── Supplied information ──

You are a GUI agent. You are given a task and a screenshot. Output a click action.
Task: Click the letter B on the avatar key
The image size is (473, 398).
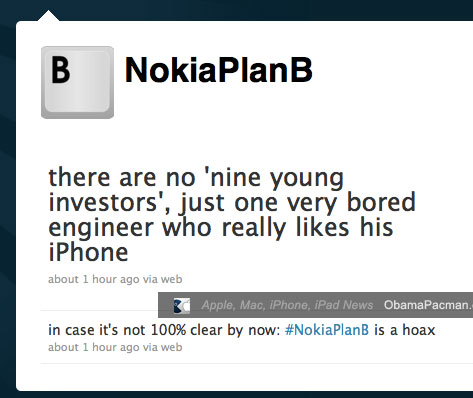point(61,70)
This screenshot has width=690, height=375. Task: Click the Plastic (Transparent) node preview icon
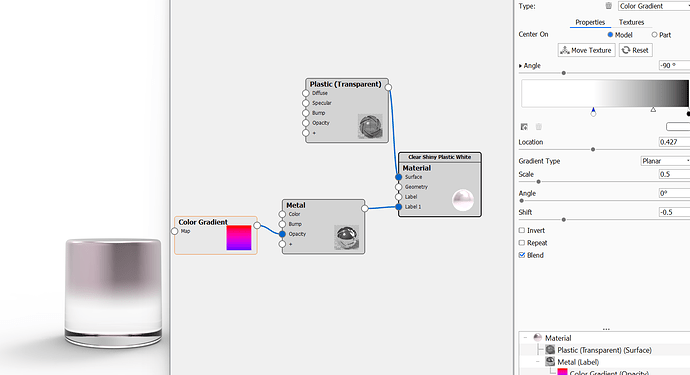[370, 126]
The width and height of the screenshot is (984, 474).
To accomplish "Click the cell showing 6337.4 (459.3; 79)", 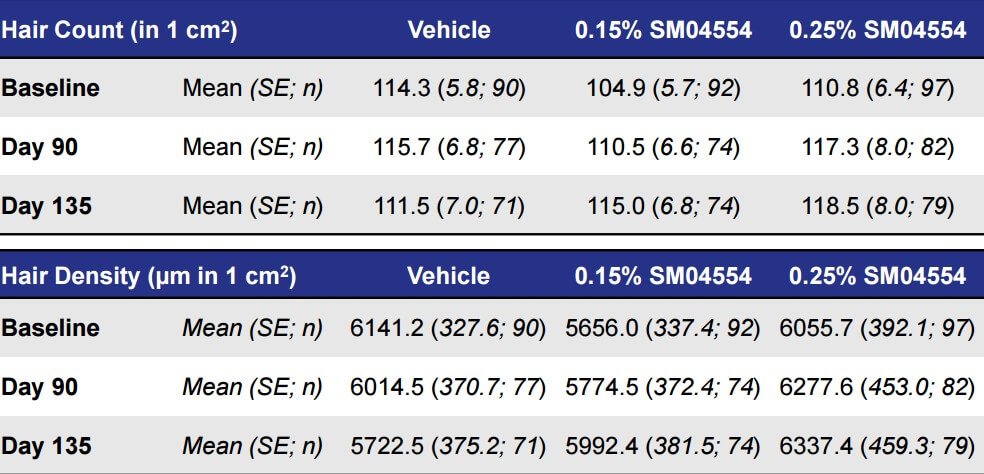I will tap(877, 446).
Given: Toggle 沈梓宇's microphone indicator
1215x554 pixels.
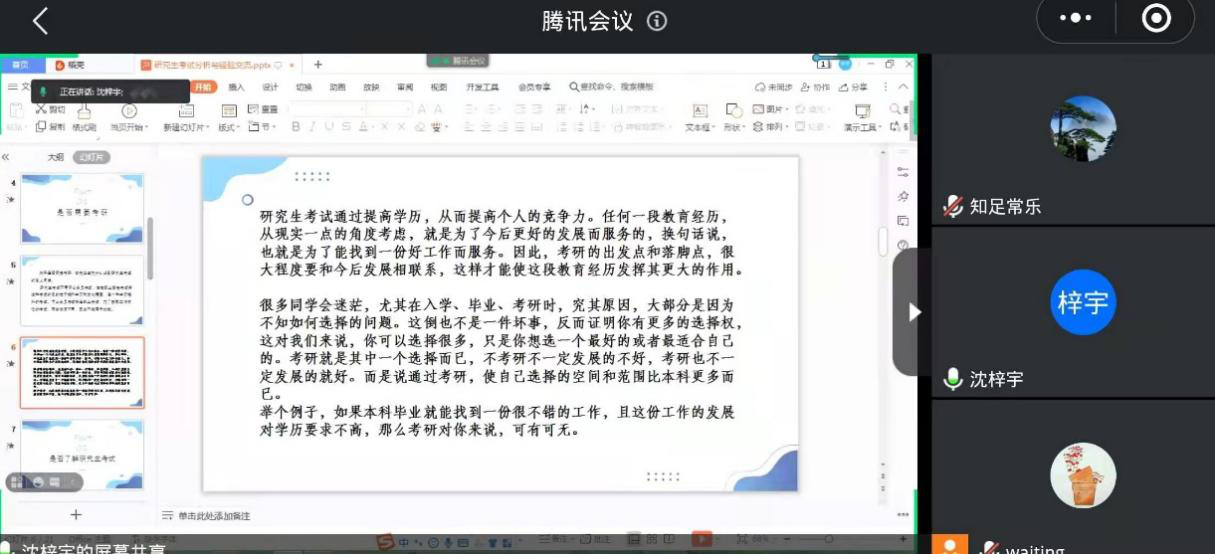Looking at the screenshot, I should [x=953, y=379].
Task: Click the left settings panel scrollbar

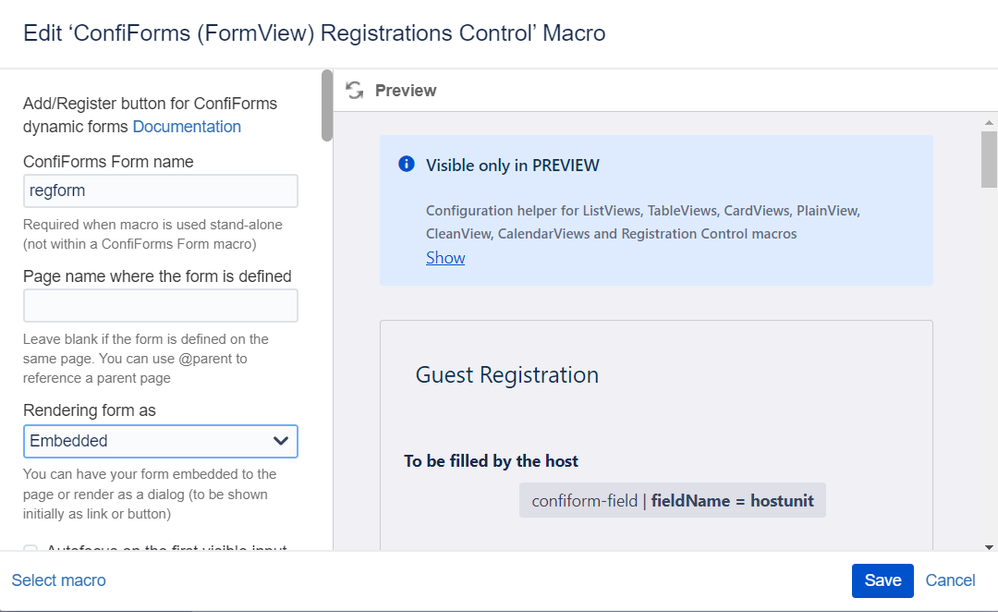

───
── Supplied information ──

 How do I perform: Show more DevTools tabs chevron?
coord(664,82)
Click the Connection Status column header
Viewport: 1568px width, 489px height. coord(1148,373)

───
── Supplied information ──

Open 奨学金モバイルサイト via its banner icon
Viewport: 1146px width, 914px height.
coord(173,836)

───

Only one part of the listing is wanted: the lines from the one containing "Given: Toggle 沈梓宇's microphone indicator" through the one containing "Task: Click the left settings panel scrollbar", both included. Please transcribe it exactly, leaving out the pictures.

Given: Toggle 沈梓宇's microphone indicator
1215x554 pixels.
Looking at the screenshot, I should [x=953, y=379].
Task: Click the left settings panel scrollbar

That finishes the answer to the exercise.